Майор пожал ей руку.
— Идите. Но не отлучайтесь из дома, — сейчас же после допроса Менгден я позвоню в трибунал. Вас вызовут, очевидно. Вы подтвердите то, что сказали мне.
— Я подтвержу, — кивнула учительница. — И можно еще спросить: я ведь не одна была при расстреле.
В дверях она посторонилась и пропустила Менгден, которую ввел сержант. Девушка прихрамывала чуть-чуть, дыханье было прерывистым и частым, но глаза оставались такими же странно потухшими, безразличными, как тогда, перед вылетом. И руки, исхудалые, безжизненно висели вдоль тела. Как подстреленные.

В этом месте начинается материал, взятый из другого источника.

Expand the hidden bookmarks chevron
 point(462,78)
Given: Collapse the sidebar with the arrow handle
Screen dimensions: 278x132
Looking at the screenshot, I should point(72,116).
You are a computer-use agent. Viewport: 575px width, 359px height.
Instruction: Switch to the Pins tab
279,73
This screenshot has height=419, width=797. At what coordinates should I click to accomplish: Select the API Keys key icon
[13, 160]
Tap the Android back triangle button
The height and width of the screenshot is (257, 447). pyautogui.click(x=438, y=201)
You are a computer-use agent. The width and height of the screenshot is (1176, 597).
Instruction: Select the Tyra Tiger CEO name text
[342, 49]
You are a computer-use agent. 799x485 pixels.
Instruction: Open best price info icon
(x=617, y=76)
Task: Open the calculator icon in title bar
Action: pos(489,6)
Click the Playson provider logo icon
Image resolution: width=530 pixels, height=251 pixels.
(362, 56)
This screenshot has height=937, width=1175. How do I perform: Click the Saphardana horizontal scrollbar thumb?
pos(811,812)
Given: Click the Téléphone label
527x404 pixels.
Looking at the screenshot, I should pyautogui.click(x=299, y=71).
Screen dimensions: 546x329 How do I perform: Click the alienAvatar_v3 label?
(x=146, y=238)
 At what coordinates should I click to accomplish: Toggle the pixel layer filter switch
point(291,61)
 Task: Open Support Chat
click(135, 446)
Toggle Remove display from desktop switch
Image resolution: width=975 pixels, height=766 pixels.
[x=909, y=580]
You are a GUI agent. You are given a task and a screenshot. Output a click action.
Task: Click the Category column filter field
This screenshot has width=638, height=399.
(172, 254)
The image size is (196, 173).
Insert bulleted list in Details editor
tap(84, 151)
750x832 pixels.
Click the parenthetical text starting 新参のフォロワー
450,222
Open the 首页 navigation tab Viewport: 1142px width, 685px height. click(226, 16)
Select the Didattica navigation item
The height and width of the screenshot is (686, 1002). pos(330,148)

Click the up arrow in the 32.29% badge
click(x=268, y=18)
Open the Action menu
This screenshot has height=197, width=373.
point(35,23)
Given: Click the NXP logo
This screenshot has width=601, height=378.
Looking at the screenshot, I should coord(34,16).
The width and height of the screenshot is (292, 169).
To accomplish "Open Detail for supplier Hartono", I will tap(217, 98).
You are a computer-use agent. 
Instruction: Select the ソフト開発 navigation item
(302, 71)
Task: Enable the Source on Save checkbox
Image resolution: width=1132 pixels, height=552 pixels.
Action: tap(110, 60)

— Клара Менгден, стрелок-радист?
Она опустила ресницы и чуть наклонила голову, подтверждающе.
— Мы будем беседовать по-русски, не правда ли? Товарищам будет легче следить.
Ресницы взметнулись вверх, недоуменно.
— Но я не умею по-русски.
— Не умеете? — мягко спросил майор. — Наверное?
Девушка пожала плечами.
— Зачем я буду лгать?
— Вы такая правдивая?
— Нет, — ответила она, голосом ровным и равнодушным. — Просто мне все равно. И я устала. А чтобы лгать — надо думать.
— А это дело утомительное? — спросил майор. — И не соответствует уставу национал-социалистской партии. У вас там вообще не полагается думать. Вы давно в партии?
— Я? — Девушка отрицательно покачала головой. — Я не в партии.
— Это можно солгать — не думая? — насмешливо спросил майор. — Переменим тему. В состав какого полка входил ваш бомбардировщик?
— Восьмого.
— Откуда был вылет?
— С оперативного аэродрома из Н
— Где ваша главная база?
Она помедлила чуть-чуть.
— Не знаю. Ее сегодня переместили куда-то... На бомбардировщике новое место знал только полковник.
— Только полковник? А куда же вы пошли б на посадку, если бы, предположим, он был убит в воздушном бою, а самолет уцелел?